____ Dataset entries

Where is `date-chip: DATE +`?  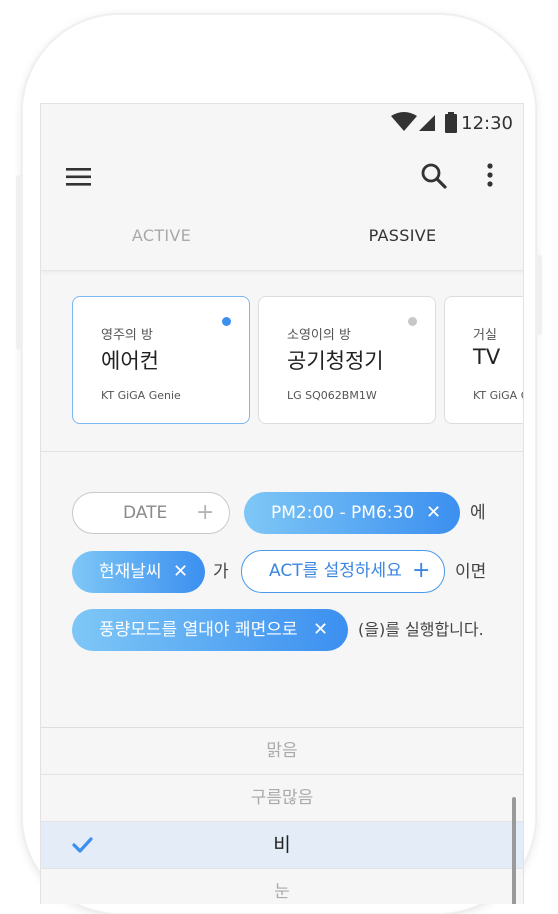 date-chip: DATE + is located at coordinates (151, 513).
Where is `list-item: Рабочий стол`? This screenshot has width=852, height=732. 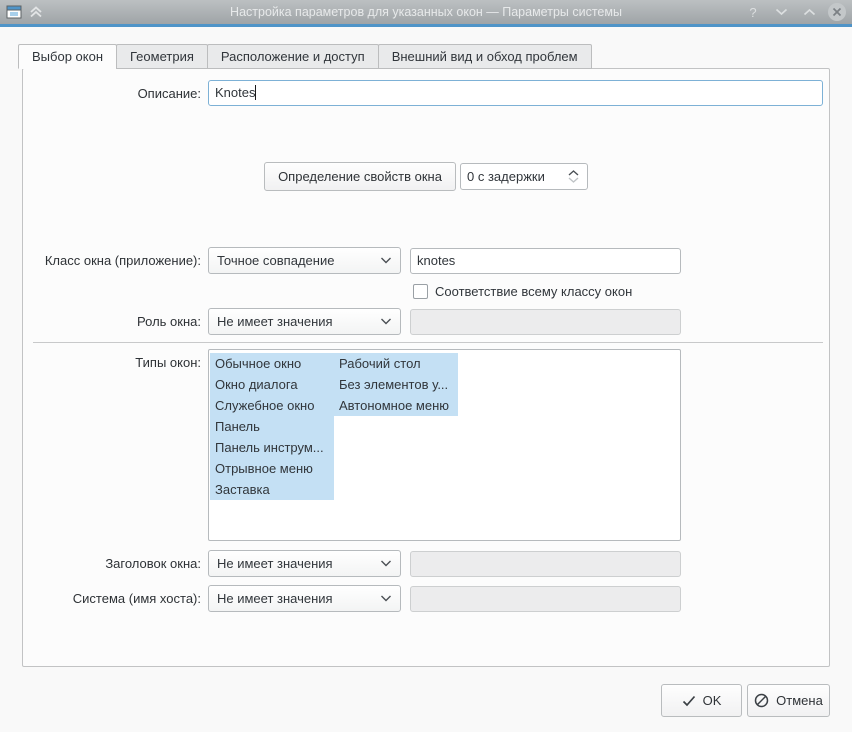
list-item: Рабочий стол is located at coordinates (396, 364).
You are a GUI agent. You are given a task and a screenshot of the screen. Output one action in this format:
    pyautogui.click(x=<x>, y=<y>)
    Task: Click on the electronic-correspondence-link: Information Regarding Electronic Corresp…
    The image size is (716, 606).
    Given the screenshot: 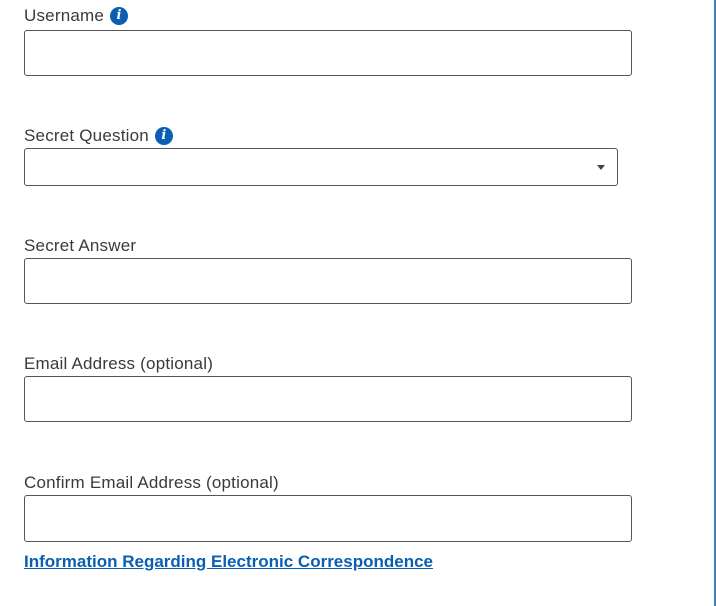 What is the action you would take?
    pyautogui.click(x=228, y=562)
    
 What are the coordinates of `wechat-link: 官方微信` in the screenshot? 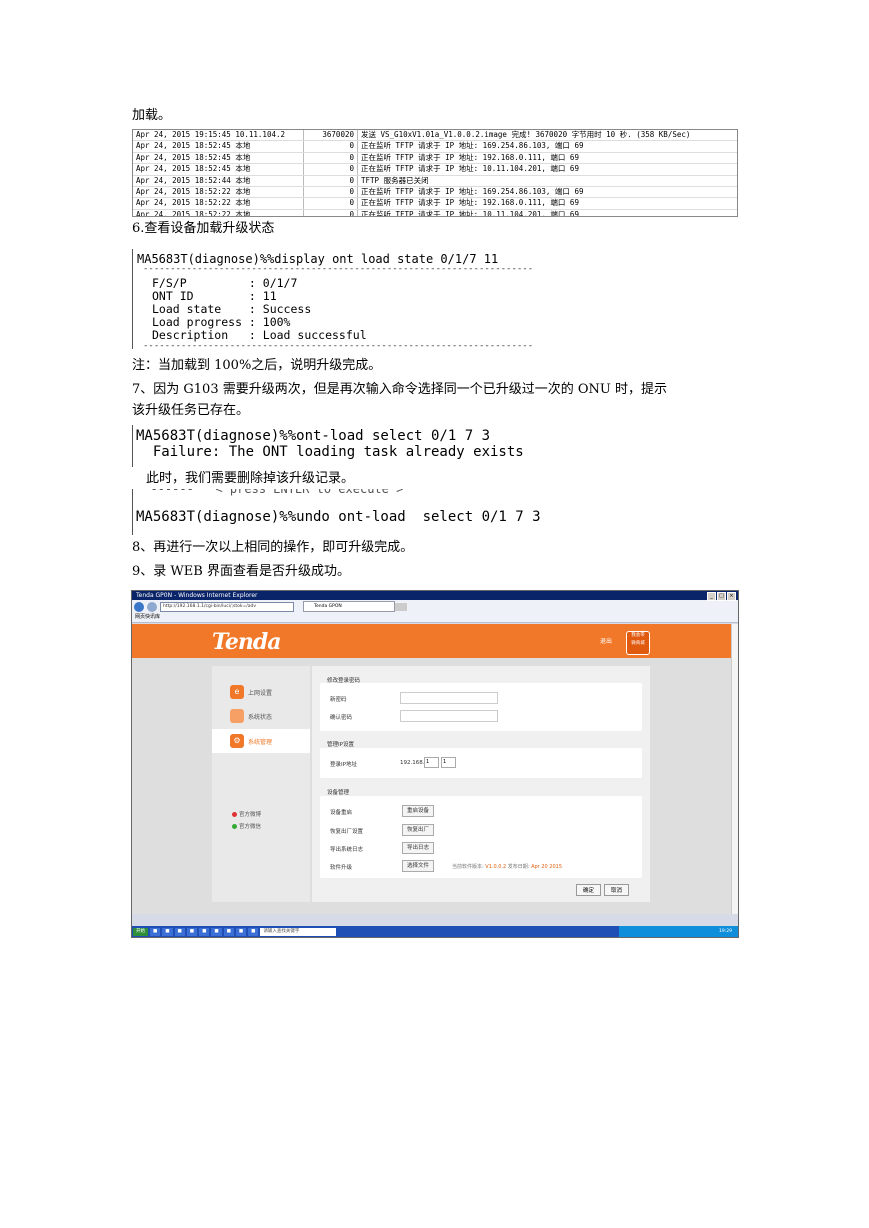 It's located at (246, 826).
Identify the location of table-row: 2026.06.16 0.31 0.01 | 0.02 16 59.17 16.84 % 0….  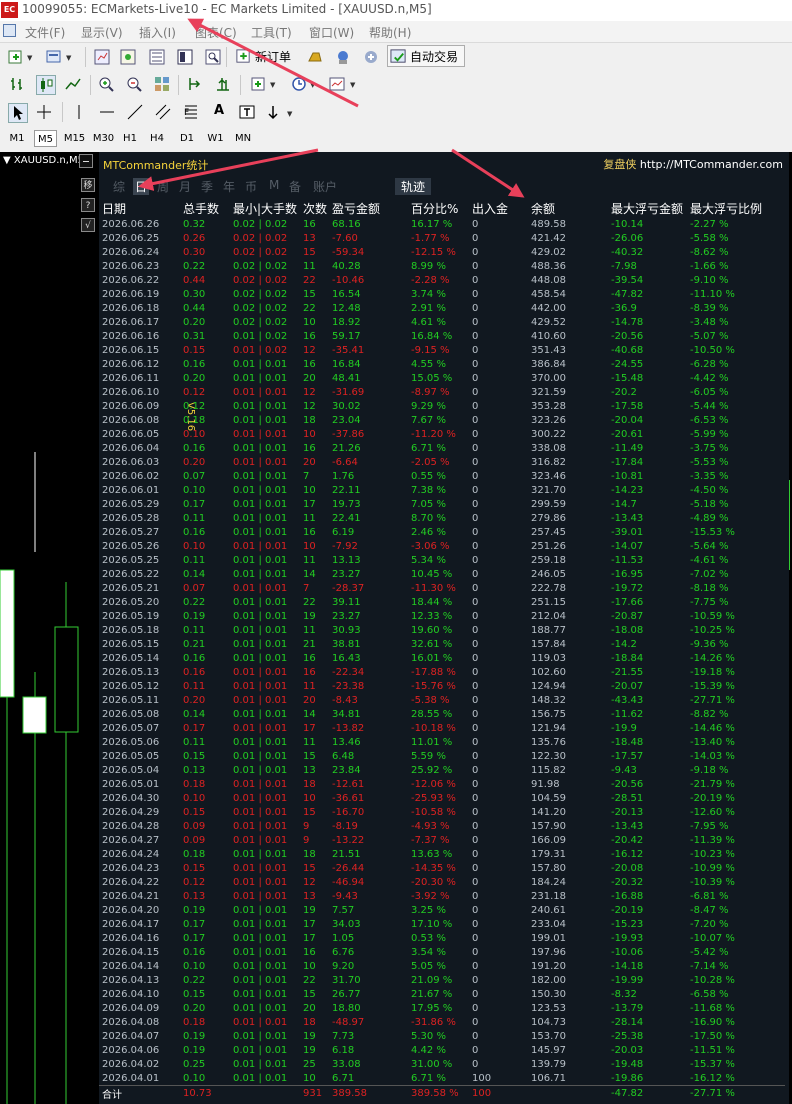
(442, 336).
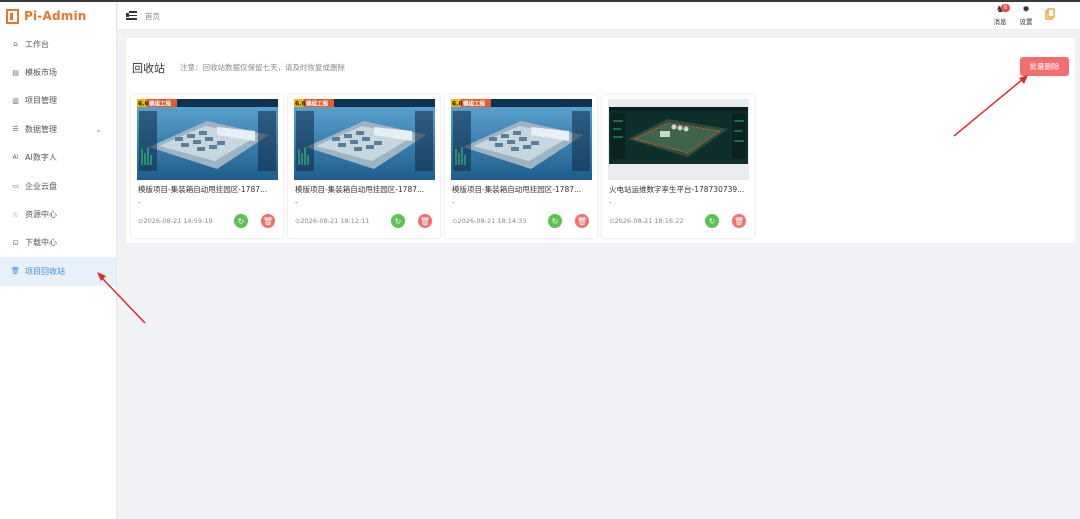  What do you see at coordinates (988, 108) in the screenshot?
I see `arrow-to-batch-delete` at bounding box center [988, 108].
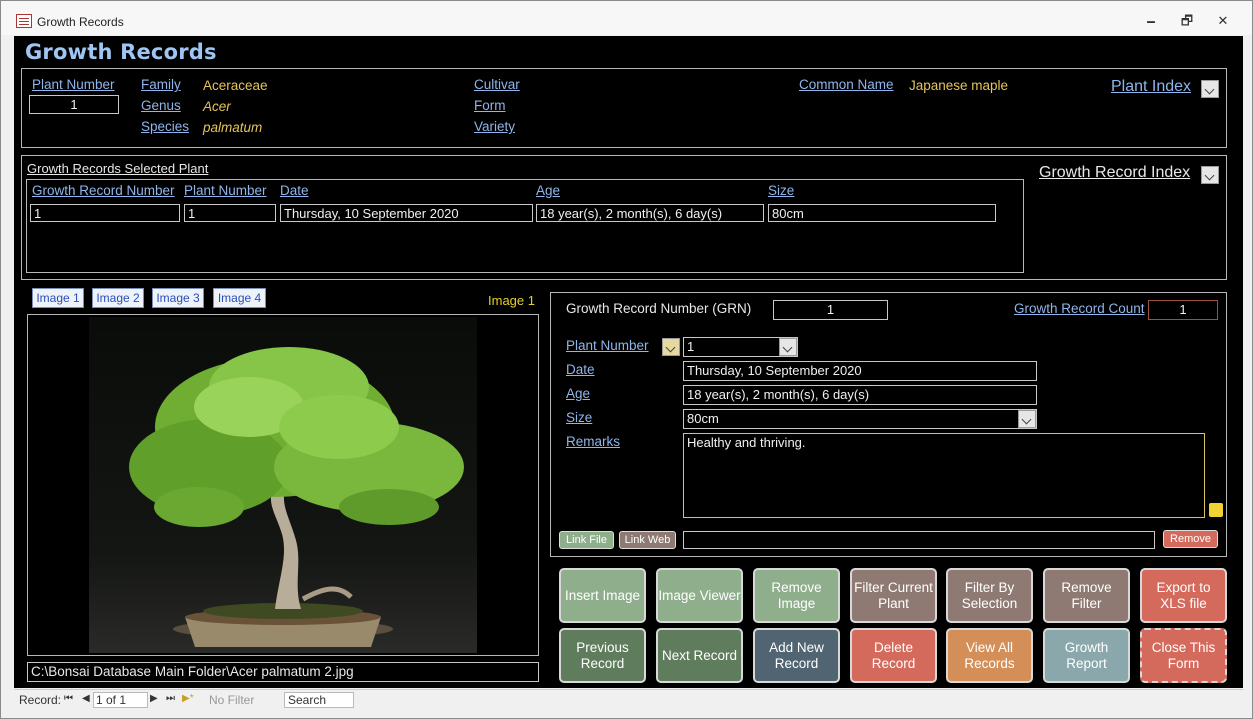  What do you see at coordinates (240, 298) in the screenshot?
I see `image-4-button: Image 4` at bounding box center [240, 298].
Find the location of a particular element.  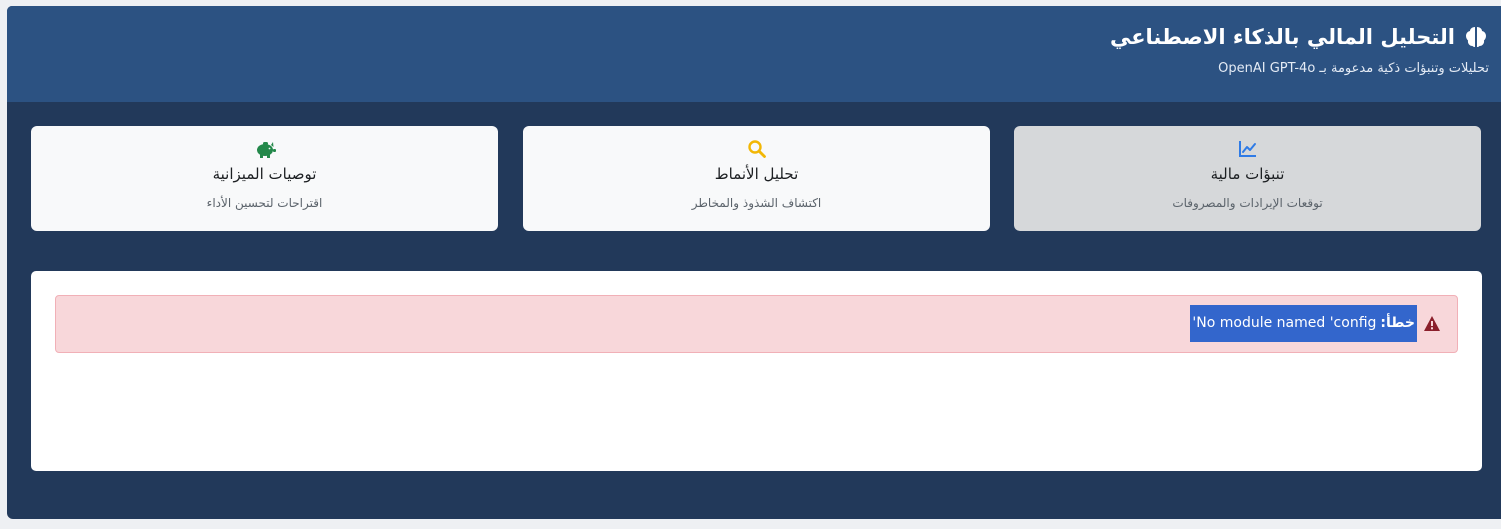

card-financial-forecasts: تنبؤات مالية توقعات الإيرادات والمصروفات is located at coordinates (1248, 178).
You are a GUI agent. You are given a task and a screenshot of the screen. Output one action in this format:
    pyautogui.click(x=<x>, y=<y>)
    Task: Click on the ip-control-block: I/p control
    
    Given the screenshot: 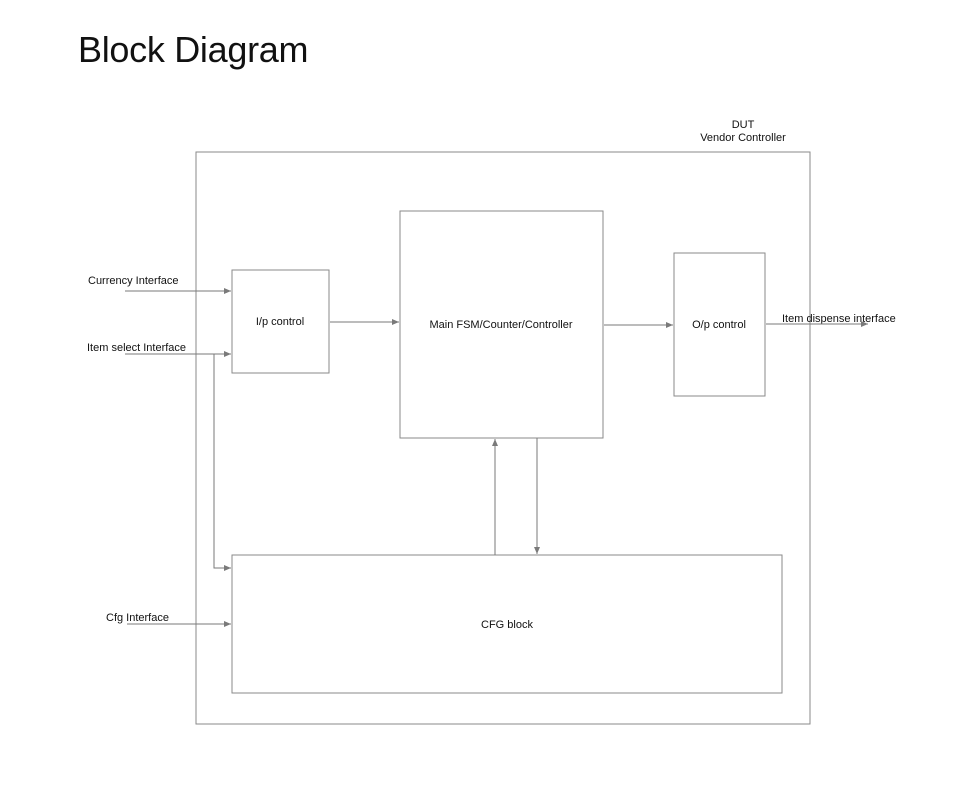 What is the action you would take?
    pyautogui.click(x=280, y=322)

________

Can you copy the records above word for word, starting at the line that contains "has width=852, height=732." and ending at the line that contains "list-item: Рабочий стол is", with both of those lines included? Omit the pictures.

Where is `list-item: Рабочий стол`? This screenshot has width=852, height=732. 
list-item: Рабочий стол is located at coordinates (396, 364).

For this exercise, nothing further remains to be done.